• **Your task**:
Present the lines below as a numbered list, leaving out any blank ones.

(Entries for locating text and elements)
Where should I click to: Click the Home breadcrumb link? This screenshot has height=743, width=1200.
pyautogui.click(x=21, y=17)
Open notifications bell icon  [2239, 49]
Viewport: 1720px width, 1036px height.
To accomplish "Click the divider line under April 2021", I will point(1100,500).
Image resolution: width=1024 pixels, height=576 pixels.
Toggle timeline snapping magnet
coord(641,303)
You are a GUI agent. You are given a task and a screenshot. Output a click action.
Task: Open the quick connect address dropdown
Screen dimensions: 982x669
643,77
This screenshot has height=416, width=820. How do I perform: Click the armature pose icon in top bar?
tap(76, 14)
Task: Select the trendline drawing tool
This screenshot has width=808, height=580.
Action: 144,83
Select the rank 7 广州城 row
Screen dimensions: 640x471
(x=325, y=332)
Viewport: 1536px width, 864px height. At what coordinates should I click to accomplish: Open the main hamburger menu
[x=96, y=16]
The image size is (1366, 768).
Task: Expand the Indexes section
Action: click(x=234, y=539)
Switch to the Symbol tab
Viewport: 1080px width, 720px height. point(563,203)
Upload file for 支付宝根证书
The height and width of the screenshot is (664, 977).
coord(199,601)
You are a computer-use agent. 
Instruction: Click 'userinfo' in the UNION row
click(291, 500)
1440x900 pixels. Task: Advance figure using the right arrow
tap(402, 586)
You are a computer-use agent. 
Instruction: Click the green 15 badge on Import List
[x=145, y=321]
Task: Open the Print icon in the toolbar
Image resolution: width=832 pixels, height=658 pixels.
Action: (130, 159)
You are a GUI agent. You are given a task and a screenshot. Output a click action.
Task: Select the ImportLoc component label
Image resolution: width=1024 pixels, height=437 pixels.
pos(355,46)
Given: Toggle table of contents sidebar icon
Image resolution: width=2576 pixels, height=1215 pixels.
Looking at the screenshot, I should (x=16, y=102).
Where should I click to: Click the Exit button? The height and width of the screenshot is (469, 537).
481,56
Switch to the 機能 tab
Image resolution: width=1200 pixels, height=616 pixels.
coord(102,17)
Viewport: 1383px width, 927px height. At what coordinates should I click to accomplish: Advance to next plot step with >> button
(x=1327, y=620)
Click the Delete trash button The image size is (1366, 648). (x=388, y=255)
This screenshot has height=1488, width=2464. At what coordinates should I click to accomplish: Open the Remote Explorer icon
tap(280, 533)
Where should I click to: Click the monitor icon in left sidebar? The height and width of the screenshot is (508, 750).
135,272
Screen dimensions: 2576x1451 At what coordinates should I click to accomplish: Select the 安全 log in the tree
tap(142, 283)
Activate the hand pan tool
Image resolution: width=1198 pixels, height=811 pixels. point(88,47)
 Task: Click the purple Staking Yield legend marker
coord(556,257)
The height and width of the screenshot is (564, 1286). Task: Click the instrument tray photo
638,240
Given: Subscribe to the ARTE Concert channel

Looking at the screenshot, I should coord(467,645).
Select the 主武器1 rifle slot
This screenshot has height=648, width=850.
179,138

• **Response**:
1. Where should I click to: Click the Home breadcrumb link? This screenshot has height=743, width=1200.
2. pyautogui.click(x=21, y=17)
3. Open notifications bell icon  [2239, 49]
4. Viewport: 1720px width, 1036px height.
5. To accomplish "Click the divider line under April 2021", I will point(1100,500).
6. Image resolution: width=1024 pixels, height=576 pixels.
7. Toggle timeline snapping magnet
8. coord(641,303)
9. You are a GUI agent. You are given a task and a screenshot. Output a click action.
10. Task: Open the quick connect address dropdown
11. Screen dimensions: 982x669
12. 643,77
13. This screenshot has height=416, width=820. How do I perform: Click the armature pose icon in top bar?
14. tap(76, 14)
15. Task: Select the trendline drawing tool
16. This screenshot has width=808, height=580.
17. Action: 144,83
18. Select the rank 7 广州城 row
19. Screen dimensions: 640x471
20. (x=325, y=332)
21. Viewport: 1536px width, 864px height. At what coordinates should I click to accomplish: Open the main hamburger menu
22. [x=96, y=16]
23. The image size is (1366, 768).
24. Task: Expand the Indexes section
25. Action: click(x=234, y=539)
26. Switch to the Symbol tab
27. Viewport: 1080px width, 720px height. point(563,203)
28. Upload file for 支付宝根证书
29. The height and width of the screenshot is (664, 977).
30. coord(199,601)
31. You are a computer-use agent. 
32. Instruction: Click 'userinfo' in the UNION row
33. click(291, 500)
34. 1440x900 pixels. Task: Advance figure using the right arrow
35. tap(402, 586)
36. You are a computer-use agent. 
37. Instruction: Click the green 15 badge on Import List
38. [x=145, y=321]
39. Task: Open the Print icon in the toolbar
40. Image resolution: width=832 pixels, height=658 pixels.
41. Action: (130, 159)
42. You are a GUI agent. You are given a task and a screenshot. Output a click action.
43. Task: Select the ImportLoc component label
44. Image resolution: width=1024 pixels, height=437 pixels.
45. pos(355,46)
46. Given: Toggle table of contents sidebar icon
47. Image resolution: width=2576 pixels, height=1215 pixels.
48. Looking at the screenshot, I should (x=16, y=102).
49. Where should I click to: Click the Exit button? The height and width of the screenshot is (469, 537).
50. 481,56
51. Switch to the 機能 tab
52. Image resolution: width=1200 pixels, height=616 pixels.
53. coord(102,17)
54. Viewport: 1383px width, 927px height. At what coordinates should I click to accomplish: Advance to next plot step with >> button
55. (x=1327, y=620)
56. Click the Delete trash button The image size is (1366, 648). (x=388, y=255)
57. This screenshot has height=1488, width=2464. At what coordinates should I click to accomplish: Open the Remote Explorer icon
58. tap(280, 533)
59. Where should I click to: Click the monitor icon in left sidebar? The height and width of the screenshot is (508, 750).
60. 135,272
61. Screen dimensions: 2576x1451 At what coordinates should I click to accomplish: Select the 安全 log in the tree
62. tap(142, 283)
63. Activate the hand pan tool
64. Image resolution: width=1198 pixels, height=811 pixels. point(88,47)
65.  Task: Click the purple Staking Yield legend marker
66. coord(556,257)
67. The height and width of the screenshot is (564, 1286). Task: Click the instrument tray photo
68. 638,240
69. Given: Subscribe to the ARTE Concert channel
70. Looking at the screenshot, I should coord(467,645).
71. Select the 主武器1 rifle slot
72. This screenshot has height=648, width=850.
73. 179,138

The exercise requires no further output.